Although the aforementioned features may hinder AutoData in performance, cost efficiency, or robustness, we prioritize ethical practices over comprehensive coverage. We strictly follow the NeurIPS Code of Ethics and regional legislations, i.e., never attempting to break security measures, only accessing content the user has legitimate rights to access, respecting rate limits, and server resources. Notice that the objective of Autodata is to automate legitimate open web data collection, not to circumvent security measures.
Thank you for your response. Your clarifications addressed my concerns, and I have no further questions at this point.
Thank you once again for reviewing our work. Your feedback is valuable to our study!

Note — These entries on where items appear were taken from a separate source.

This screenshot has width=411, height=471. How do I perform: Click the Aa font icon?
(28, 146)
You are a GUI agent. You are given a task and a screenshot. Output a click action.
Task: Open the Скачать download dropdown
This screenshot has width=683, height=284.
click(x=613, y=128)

summary This paper introduces AutoData, a multi-agent system designed to automate web data collection using only a natural language instruction. The system's core innovation is the Oriented Hypergraph Cache (OHCache), a communication architecture that enables efficient, structured messaging and reduces the high token costs associated with LLM-based agents. The authors also contribute Instruct2DS, a new benchmark for evaluating live data collection tasks across multiple domains.
strengths
- The paper addresses the highly practical and relevant problem of automated web data collection, offering a novel system that significantly reduces manual effort.
- The proposed OHCache architecture is an effective design for optimizing communication in multi-agent systems, successfully reducing token usage and execution time compared to baselines.

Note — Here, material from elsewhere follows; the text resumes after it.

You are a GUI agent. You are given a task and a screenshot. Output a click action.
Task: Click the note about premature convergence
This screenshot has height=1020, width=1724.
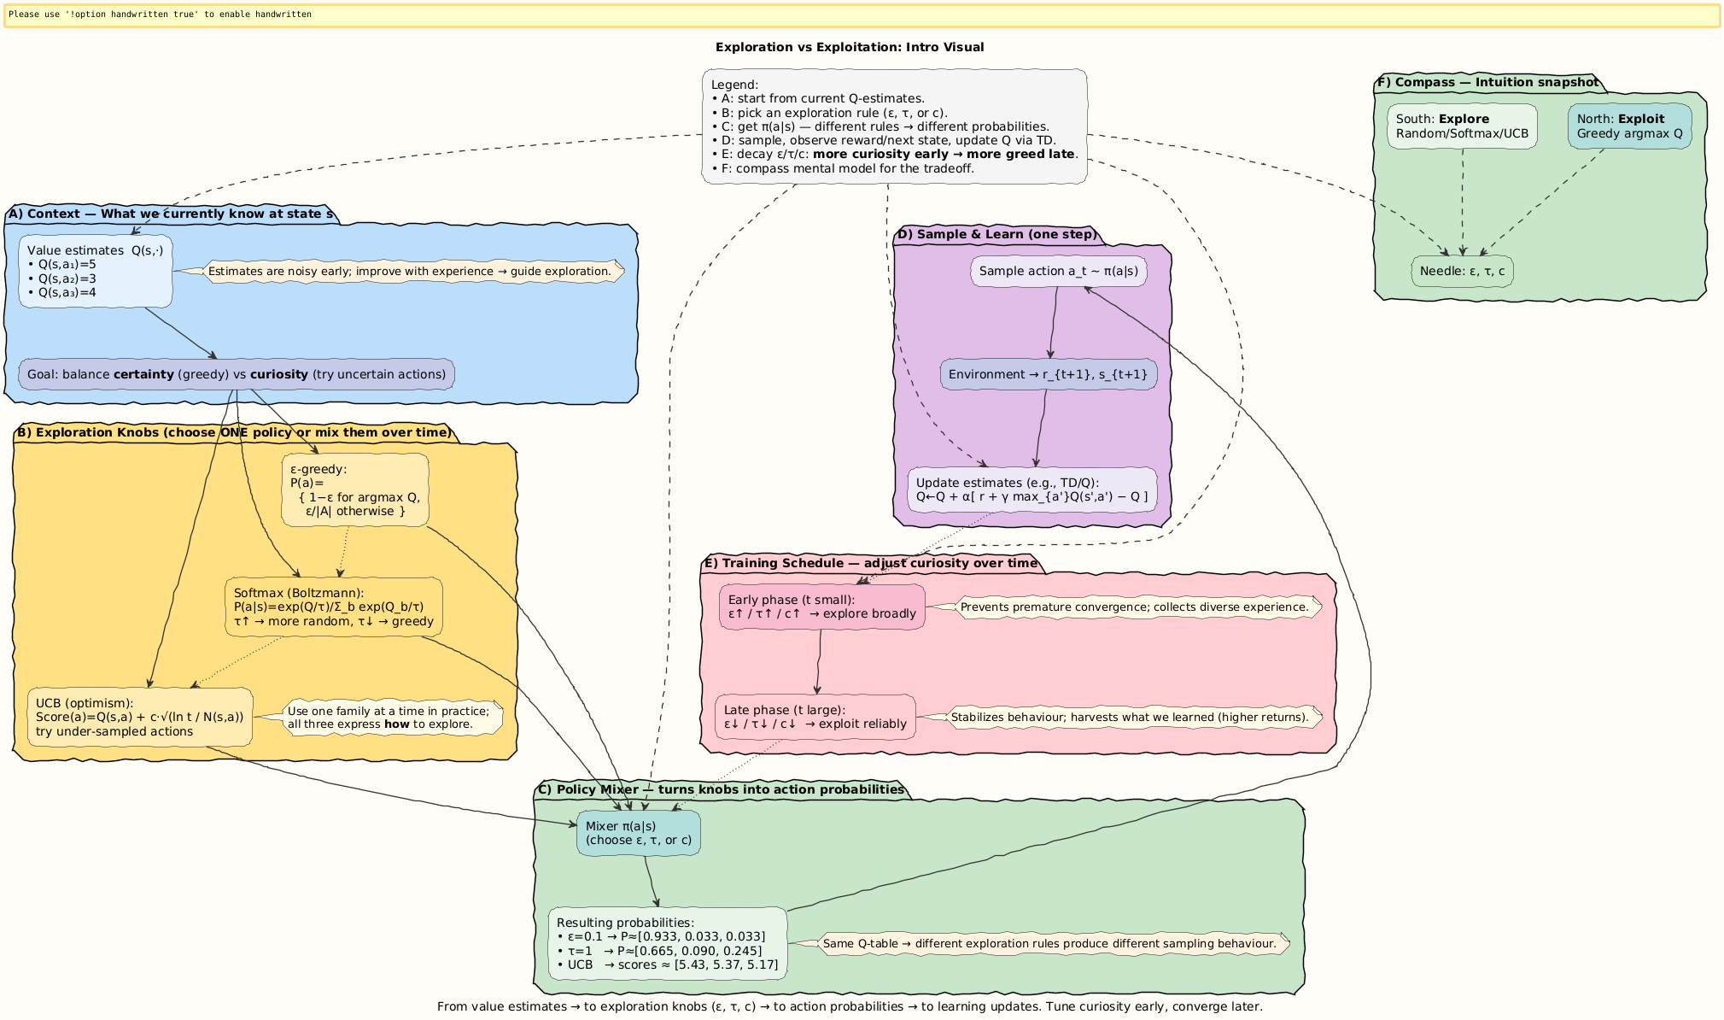tap(1135, 607)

- The introduction of the Instruct2DS benchmark is a valuable contribution, providing a much-needed resource for standardized and realistic evaluation of web scraping agents.
weaknesses
- The system's robustness on complex websites that rely heavily on JavaScript, require logins, or use CAPTCHAs is not fully demonstrated, limiting its real-world applicability.
- The current implementation is limited to text-centric data and does not support multimodal data collection (e.g., images, video), which is a significant part of web content.
- The system's best performance is dependent on expensive proprietary models like GPT-4o, and the path to achieving similar results with open-weight models remains future work.
final descision Accept. The paper presents a well-designed system for an important problem, and its contributions, particularly the novel OHCache architecture and the Instruct2DS benchmark, are significant and well-supported by strong empirical results.